What to work on:
The answer must consist of every line in the records that contains the word "plus".

(Entries taken from a collection)
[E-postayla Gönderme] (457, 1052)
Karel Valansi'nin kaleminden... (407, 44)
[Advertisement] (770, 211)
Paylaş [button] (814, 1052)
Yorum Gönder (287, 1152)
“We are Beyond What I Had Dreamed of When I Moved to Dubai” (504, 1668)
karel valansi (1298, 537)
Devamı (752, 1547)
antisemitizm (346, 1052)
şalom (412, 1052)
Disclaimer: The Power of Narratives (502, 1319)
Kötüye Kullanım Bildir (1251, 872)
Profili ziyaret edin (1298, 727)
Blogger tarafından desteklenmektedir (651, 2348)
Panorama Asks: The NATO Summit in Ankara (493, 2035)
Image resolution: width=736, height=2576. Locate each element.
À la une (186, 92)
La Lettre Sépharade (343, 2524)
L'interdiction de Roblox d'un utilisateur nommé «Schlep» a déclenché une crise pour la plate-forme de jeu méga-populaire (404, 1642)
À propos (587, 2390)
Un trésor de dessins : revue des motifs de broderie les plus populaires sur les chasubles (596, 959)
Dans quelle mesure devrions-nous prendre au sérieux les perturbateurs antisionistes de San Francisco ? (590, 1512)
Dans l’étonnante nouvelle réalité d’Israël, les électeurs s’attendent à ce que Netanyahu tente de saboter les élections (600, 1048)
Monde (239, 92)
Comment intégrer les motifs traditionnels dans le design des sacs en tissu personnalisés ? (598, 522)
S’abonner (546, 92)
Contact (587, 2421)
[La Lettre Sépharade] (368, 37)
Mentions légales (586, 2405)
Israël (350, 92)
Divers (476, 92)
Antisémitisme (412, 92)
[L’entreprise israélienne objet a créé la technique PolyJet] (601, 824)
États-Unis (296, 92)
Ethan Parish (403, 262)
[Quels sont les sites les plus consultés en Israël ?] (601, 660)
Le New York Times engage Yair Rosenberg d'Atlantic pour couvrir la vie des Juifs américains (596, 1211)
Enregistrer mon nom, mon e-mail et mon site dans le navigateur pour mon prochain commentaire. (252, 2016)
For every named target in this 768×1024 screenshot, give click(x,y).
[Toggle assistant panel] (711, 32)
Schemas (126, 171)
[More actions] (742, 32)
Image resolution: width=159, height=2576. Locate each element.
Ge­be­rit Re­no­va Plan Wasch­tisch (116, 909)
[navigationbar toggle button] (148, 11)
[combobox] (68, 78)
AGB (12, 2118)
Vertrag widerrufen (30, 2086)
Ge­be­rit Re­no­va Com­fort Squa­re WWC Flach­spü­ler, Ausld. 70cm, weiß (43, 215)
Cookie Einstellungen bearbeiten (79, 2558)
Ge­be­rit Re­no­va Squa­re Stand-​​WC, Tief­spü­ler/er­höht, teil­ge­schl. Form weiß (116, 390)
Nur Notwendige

Answer area:
Un trésor de dessins : revue des motifs de broderie les plus populaires sur les chasubles (596, 959)
[Quels sont les sites les plus consultés en Israël ?] (601, 660)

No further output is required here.